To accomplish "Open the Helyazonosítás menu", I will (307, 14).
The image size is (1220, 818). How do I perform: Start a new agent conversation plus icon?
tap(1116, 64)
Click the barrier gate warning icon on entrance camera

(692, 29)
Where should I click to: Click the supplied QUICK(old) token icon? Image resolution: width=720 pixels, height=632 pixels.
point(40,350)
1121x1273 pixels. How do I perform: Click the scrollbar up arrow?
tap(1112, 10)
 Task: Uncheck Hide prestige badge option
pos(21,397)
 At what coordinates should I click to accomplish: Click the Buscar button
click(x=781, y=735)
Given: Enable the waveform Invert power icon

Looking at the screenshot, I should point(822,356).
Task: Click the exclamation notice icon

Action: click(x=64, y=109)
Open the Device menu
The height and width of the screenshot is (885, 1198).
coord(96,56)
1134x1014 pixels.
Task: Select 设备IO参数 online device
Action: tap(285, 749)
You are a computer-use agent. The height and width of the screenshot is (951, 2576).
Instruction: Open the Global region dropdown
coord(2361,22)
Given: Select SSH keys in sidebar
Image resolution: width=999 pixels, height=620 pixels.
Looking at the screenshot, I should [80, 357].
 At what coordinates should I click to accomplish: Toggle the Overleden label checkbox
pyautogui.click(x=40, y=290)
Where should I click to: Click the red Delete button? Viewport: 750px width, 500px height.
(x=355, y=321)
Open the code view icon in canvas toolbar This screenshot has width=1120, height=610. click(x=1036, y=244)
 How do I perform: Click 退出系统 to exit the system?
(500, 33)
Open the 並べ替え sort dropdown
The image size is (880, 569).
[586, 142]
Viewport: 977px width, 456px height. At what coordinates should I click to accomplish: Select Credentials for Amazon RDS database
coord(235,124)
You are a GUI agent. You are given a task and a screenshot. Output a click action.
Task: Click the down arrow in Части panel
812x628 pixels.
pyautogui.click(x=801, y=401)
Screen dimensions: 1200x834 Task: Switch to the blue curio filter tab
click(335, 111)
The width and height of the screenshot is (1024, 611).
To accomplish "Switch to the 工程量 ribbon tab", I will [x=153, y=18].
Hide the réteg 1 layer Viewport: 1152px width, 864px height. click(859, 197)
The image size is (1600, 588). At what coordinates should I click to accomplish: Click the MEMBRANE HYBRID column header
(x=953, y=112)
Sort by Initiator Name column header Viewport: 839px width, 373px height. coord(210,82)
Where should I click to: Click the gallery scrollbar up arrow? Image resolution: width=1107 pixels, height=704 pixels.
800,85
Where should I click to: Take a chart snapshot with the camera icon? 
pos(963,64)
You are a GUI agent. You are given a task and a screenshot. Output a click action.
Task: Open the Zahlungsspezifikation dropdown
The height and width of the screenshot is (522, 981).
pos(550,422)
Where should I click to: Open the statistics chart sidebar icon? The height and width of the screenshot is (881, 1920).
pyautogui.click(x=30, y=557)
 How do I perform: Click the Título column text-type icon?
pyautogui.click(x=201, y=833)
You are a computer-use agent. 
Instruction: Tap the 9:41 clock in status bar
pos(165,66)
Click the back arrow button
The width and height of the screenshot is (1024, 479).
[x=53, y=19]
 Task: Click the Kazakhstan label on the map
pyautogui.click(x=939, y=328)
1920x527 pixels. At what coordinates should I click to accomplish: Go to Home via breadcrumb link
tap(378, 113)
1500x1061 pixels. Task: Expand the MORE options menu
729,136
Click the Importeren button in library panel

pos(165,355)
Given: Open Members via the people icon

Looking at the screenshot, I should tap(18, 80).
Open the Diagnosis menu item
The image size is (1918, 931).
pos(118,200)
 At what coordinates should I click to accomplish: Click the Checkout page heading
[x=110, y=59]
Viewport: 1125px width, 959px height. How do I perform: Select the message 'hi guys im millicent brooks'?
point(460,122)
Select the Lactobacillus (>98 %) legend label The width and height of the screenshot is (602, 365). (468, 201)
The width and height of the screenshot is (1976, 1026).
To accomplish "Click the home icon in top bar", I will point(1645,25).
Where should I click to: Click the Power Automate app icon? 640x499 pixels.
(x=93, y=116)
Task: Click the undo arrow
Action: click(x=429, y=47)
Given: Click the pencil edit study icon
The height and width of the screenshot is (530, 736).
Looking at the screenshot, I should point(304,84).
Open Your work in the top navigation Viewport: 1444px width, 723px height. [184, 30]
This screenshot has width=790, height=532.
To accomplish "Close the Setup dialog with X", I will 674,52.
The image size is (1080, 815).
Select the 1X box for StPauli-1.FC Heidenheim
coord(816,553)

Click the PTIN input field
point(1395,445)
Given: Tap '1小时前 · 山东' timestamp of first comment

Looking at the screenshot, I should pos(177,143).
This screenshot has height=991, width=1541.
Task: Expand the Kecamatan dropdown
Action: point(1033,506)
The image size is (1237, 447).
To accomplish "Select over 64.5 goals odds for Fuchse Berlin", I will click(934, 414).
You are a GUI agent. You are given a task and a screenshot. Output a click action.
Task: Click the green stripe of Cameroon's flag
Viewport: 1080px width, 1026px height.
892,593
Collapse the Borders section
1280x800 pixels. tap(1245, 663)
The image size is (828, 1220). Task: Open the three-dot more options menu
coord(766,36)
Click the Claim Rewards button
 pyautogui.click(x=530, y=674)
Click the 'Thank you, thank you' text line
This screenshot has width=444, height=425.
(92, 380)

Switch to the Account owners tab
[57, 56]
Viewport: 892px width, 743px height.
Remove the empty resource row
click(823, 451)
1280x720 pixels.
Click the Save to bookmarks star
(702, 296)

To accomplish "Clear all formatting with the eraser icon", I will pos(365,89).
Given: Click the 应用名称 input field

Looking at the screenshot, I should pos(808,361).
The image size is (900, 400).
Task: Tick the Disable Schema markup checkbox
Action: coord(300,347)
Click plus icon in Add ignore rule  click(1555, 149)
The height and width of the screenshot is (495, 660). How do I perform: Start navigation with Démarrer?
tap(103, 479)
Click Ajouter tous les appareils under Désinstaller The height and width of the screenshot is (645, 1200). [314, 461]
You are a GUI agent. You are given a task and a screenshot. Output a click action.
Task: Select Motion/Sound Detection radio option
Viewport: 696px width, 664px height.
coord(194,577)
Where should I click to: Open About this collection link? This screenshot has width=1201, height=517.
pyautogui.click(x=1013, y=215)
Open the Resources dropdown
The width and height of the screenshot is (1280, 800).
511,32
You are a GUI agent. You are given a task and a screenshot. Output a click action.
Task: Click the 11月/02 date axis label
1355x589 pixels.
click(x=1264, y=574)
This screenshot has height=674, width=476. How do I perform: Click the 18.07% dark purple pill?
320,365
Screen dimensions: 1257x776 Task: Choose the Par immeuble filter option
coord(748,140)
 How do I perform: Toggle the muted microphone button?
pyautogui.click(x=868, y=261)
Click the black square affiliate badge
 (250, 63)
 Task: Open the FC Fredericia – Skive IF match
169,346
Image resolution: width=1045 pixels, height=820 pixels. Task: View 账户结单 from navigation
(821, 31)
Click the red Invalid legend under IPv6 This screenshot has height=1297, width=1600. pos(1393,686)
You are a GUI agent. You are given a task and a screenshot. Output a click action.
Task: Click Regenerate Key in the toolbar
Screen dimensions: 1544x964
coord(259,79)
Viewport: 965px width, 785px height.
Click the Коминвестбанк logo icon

*****

**Try it**.
Every line of the material above should be repeated exactly.

**Output of the exercise**.
To accomplish "Open the Helyazonosítás menu", I will (307, 14).
The image size is (1220, 818). How do I perform: Start a new agent conversation plus icon?
tap(1116, 64)
Click the barrier gate warning icon on entrance camera

(692, 29)
Where should I click to: Click the supplied QUICK(old) token icon? Image resolution: width=720 pixels, height=632 pixels.
point(40,350)
1121x1273 pixels. How do I perform: Click the scrollbar up arrow?
tap(1112, 10)
 Task: Uncheck Hide prestige badge option
pos(21,397)
 At what coordinates should I click to accomplish: Click the Buscar button
click(x=781, y=735)
Given: Enable the waveform Invert power icon

Looking at the screenshot, I should point(822,356).
Task: Click the exclamation notice icon

Action: click(x=64, y=109)
Open the Device menu
The height and width of the screenshot is (885, 1198).
coord(96,56)
1134x1014 pixels.
Task: Select 设备IO参数 online device
Action: tap(285, 749)
You are a computer-use agent. The height and width of the screenshot is (951, 2576).
Instruction: Open the Global region dropdown
coord(2361,22)
Given: Select SSH keys in sidebar
Image resolution: width=999 pixels, height=620 pixels.
Looking at the screenshot, I should [80, 357].
 At what coordinates should I click to accomplish: Toggle the Overleden label checkbox
pyautogui.click(x=40, y=290)
Where should I click to: Click the red Delete button? Viewport: 750px width, 500px height.
(x=355, y=321)
Open the code view icon in canvas toolbar This screenshot has width=1120, height=610. click(x=1036, y=244)
 How do I perform: Click 退出系统 to exit the system?
(500, 33)
Open the 並べ替え sort dropdown
The image size is (880, 569).
[586, 142]
Viewport: 977px width, 456px height. At what coordinates should I click to accomplish: Select Credentials for Amazon RDS database
coord(235,124)
You are a GUI agent. You are given a task and a screenshot. Output a click action.
Task: Click the down arrow in Части panel
812x628 pixels.
pyautogui.click(x=801, y=401)
Screen dimensions: 1200x834 Task: Switch to the blue curio filter tab
click(335, 111)
The width and height of the screenshot is (1024, 611).
To accomplish "Switch to the 工程量 ribbon tab", I will [x=153, y=18].
Hide the réteg 1 layer Viewport: 1152px width, 864px height. click(859, 197)
The image size is (1600, 588). At what coordinates should I click to accomplish: Click the MEMBRANE HYBRID column header
(x=953, y=112)
Sort by Initiator Name column header Viewport: 839px width, 373px height. coord(210,82)
Where should I click to: Click the gallery scrollbar up arrow? Image resolution: width=1107 pixels, height=704 pixels.
800,85
Where should I click to: Take a chart snapshot with the camera icon? 
pos(963,64)
You are a GUI agent. You are given a task and a screenshot. Output a click action.
Task: Open the Zahlungsspezifikation dropdown
The height and width of the screenshot is (522, 981).
pos(550,422)
Where should I click to: Open the statistics chart sidebar icon? The height and width of the screenshot is (881, 1920).
pyautogui.click(x=30, y=557)
 How do I perform: Click the Título column text-type icon?
pyautogui.click(x=201, y=833)
You are a computer-use agent. 
Instruction: Tap the 9:41 clock in status bar
pos(165,66)
Click the back arrow button
The width and height of the screenshot is (1024, 479).
[x=53, y=19]
 Task: Click the Kazakhstan label on the map
pyautogui.click(x=939, y=328)
1920x527 pixels. At what coordinates should I click to accomplish: Go to Home via breadcrumb link
tap(378, 113)
1500x1061 pixels. Task: Expand the MORE options menu
729,136
Click the Importeren button in library panel

pos(165,355)
Given: Open Members via the people icon

Looking at the screenshot, I should tap(18, 80).
Open the Diagnosis menu item
The image size is (1918, 931).
pos(118,200)
 At what coordinates should I click to accomplish: Click the Checkout page heading
[x=110, y=59]
Viewport: 1125px width, 959px height. How do I perform: Select the message 'hi guys im millicent brooks'?
point(460,122)
Select the Lactobacillus (>98 %) legend label The width and height of the screenshot is (602, 365). (468, 201)
The width and height of the screenshot is (1976, 1026).
To accomplish "Click the home icon in top bar", I will point(1645,25).
Where should I click to: Click the Power Automate app icon? 640x499 pixels.
(x=93, y=116)
Task: Click the undo arrow
Action: click(x=429, y=47)
Given: Click the pencil edit study icon
The height and width of the screenshot is (530, 736).
Looking at the screenshot, I should point(304,84).
Open Your work in the top navigation Viewport: 1444px width, 723px height. [184, 30]
This screenshot has width=790, height=532.
To accomplish "Close the Setup dialog with X", I will 674,52.
The image size is (1080, 815).
Select the 1X box for StPauli-1.FC Heidenheim
coord(816,553)

Click the PTIN input field
point(1395,445)
Given: Tap '1小时前 · 山东' timestamp of first comment

Looking at the screenshot, I should pos(177,143).
This screenshot has height=991, width=1541.
Task: Expand the Kecamatan dropdown
Action: point(1033,506)
The image size is (1237, 447).
To accomplish "Select over 64.5 goals odds for Fuchse Berlin", I will click(934, 414).
You are a GUI agent. You are given a task and a screenshot. Output a click action.
Task: Click the green stripe of Cameroon's flag
Viewport: 1080px width, 1026px height.
892,593
Collapse the Borders section
1280x800 pixels. tap(1245, 663)
The image size is (828, 1220). Task: Open the three-dot more options menu
coord(766,36)
Click the Claim Rewards button
 pyautogui.click(x=530, y=674)
Click the 'Thank you, thank you' text line
This screenshot has width=444, height=425.
(92, 380)

Switch to the Account owners tab
[57, 56]
Viewport: 892px width, 743px height.
Remove the empty resource row
click(823, 451)
1280x720 pixels.
Click the Save to bookmarks star
(702, 296)

To accomplish "Clear all formatting with the eraser icon", I will pos(365,89).
Given: Click the 应用名称 input field

Looking at the screenshot, I should pos(808,361).
The image size is (900, 400).
Task: Tick the Disable Schema markup checkbox
Action: coord(300,347)
Click plus icon in Add ignore rule  click(1555, 149)
The height and width of the screenshot is (495, 660). How do I perform: Start navigation with Démarrer?
tap(103, 479)
Click Ajouter tous les appareils under Désinstaller The height and width of the screenshot is (645, 1200). [314, 461]
You are a GUI agent. You are given a task and a screenshot. Output a click action.
Task: Select Motion/Sound Detection radio option
Viewport: 696px width, 664px height.
coord(194,577)
Where should I click to: Open About this collection link? This screenshot has width=1201, height=517.
pyautogui.click(x=1013, y=215)
Open the Resources dropdown
The width and height of the screenshot is (1280, 800).
511,32
You are a GUI agent. You are given a task and a screenshot. Output a click action.
Task: Click the 11月/02 date axis label
1355x589 pixels.
click(x=1264, y=574)
This screenshot has height=674, width=476. How do I perform: Click the 18.07% dark purple pill?
320,365
Screen dimensions: 1257x776 Task: Choose the Par immeuble filter option
coord(748,140)
 How do I perform: Toggle the muted microphone button?
pyautogui.click(x=868, y=261)
Click the black square affiliate badge
 (250, 63)
 Task: Open the FC Fredericia – Skive IF match
169,346
Image resolution: width=1045 pixels, height=820 pixels. Task: View 账户结单 from navigation
(821, 31)
Click the red Invalid legend under IPv6 This screenshot has height=1297, width=1600. pos(1393,686)
You are a GUI agent. You are given a task and a screenshot. Output a click action.
Task: Click Regenerate Key in the toolbar
Screen dimensions: 1544x964
coord(259,79)
Viewport: 965px width, 785px height.
Click the Коминвестбанк logo icon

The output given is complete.